It is no secret, as you look around, that most of us have a heaviness about us. Not the kind that comes from just eating a large pepperoni pizza, but the kind that feels like we have the weight of the world on our shoulders. You can see it as impatience which sets in at a long line at Starbucks or in traffic when someone rushing cuts numerous people off just to get ahead of a few cars. You can see it on the sports field as parents yell at their kids or pace back and forth. You can see it at work when budgets are off or markets are down. So much stress and so little lightheartedness.
We know stress is not good for us. Stress releases cortisol, a natural enemy for our physical body. We cannot sleep, we start projecting, and we lose hope when we are feeling overwhelmed or heavy with life’s burdens. So what helps besides getting clear on your priorities and living more mindfully that most of what we carry or worry about is nonsense? Laughter! Nothing feeds our souls and has the power to offset pain more than a good belly laugh.
Find the Kid Inside
If you are feeling like life is too much right now, you probably think you have nothing to laugh about or no one in your life is funny. Don’t worry. I am going to give you a plan to pull yourself out of it.
First, remember back to when you were a kid without all the heaviness on your shoulders. Your only mission on a summer night was to be home by dark and make it for dinner. You were adventurous and light. You likely spent time with friends giggling over just about anything – maybe it was the clerk at the drug store with blue hair or the two boys that just walked by with Playboys hidden. You noticed things… you laughed… you had fun. It was your biggest priority!
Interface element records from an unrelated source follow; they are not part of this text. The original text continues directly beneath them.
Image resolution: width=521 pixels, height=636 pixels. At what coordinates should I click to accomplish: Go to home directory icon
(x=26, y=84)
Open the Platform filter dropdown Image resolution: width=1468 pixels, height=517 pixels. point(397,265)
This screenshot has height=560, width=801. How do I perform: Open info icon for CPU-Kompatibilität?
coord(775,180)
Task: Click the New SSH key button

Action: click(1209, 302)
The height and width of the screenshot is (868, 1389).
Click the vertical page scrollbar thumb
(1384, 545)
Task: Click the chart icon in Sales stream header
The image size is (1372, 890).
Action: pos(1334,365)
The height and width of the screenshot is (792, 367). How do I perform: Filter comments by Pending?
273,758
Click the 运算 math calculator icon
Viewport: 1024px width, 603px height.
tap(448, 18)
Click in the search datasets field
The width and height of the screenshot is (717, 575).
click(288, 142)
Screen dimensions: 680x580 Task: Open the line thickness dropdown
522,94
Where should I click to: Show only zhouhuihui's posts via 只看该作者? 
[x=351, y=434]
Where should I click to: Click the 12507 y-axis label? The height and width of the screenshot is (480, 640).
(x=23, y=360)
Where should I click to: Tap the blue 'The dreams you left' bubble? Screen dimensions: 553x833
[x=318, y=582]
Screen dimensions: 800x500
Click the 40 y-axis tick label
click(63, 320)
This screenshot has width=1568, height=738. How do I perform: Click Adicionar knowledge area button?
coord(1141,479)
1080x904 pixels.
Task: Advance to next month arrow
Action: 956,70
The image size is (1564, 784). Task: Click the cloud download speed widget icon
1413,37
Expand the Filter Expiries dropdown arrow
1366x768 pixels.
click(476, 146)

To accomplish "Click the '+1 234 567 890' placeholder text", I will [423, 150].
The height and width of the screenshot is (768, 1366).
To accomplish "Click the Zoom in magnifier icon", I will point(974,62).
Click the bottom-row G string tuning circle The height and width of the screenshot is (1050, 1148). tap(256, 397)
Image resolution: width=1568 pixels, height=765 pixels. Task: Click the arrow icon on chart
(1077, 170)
Now, because we have so much on our plates we’re more likely to spend more time complaining than laughing. We can change that by being more intentional. With the internet and Netflix it is easier than ever to find things that make us laugh.
So where do you start? There are two areas you can change that will cultivate more lightness and laughter. First, rather than beat yourself up for any mistake or humanness you have you are trying to grow through, replace it with laughter. Simply shift your words and thoughts from “I can’t believe I just did that. What is wrong with me?” to “Holy crap! That was hilarious! I just lost it. I wish I had it on video.” On this journey we are not shooting for perfection, only progress so your willingness to see your struggles as funny rather than stupid will drastically change how you feel.
Second, as you look at your life have a lens that frames things differently. Start looking for things that are funny rather than just sitting with frustration. You can do this in two ways: through your own experiences and by priming the pump. So either look for humor in your own life or bring more humor in through movies, videos, or seeing a comedian.
Starting with your own life you will simply make a shift. You set your intentions before your day starts committing to laughing at yourself more. I had a great opportunity for this recently. I received an e-mail from one of the managers who works for me with some information about a transaction. I opened it while on a conference call that was wasting my time. Rather than take the time to read any of his prior emails, I fired back questions for him. My perception was that he wanted me to make the decision for him so my emails came across that I was annoyed. We went back and forth about five times before he poked his head into my door. I was still on the call so waved him off, but before he left he just said, “My earlier email asked you to approve it so I’m just wondering why you are questioning me.” I sat there for a moment before I opened the earlier email and just laughed. He probably thought I didn’t trust him. In my email I had said, “I will not make decisions for you . . . you need to manage this aspect of your business” when in fact he had already made the decision, but I missed it. A few lessons here for me. First, I am committed to not multitasking and this reminds me why. Second, I should start at the oldest email because so much communication is sequential and I could miss something. Third, I am human and will still get triggered so it is best to view making mistakes as reminders that life is funny. I apologized publicly to him as I shared this story in a group coaching session because rather than pretending managing triggers is easy, I have learned to be open about them.
Replace the Frame
The second part is framing your life differently. If you compare people’s lives to a movie genre, most would be a drama or suspense thriller and a few they might even say their life is a horror film. Your job is to shift and call it a comedy. Recognizing you are the director of your life, you must start capturing more funny scenes. And if you don’t have enough, you must create them – seek out movies, events, or people that fill you with laughter. The only way for life to be lighter is to look at it differently. You have a choice.
Laughter is truly the best medicine and will improve your physical well-being as well as your mental health. If you feel your life is too serious, make an effort to work on it. Add laughter and fun to your vision for 2018. I can assure you, all your relationships will change as well. You can still be successful and fun at the same time.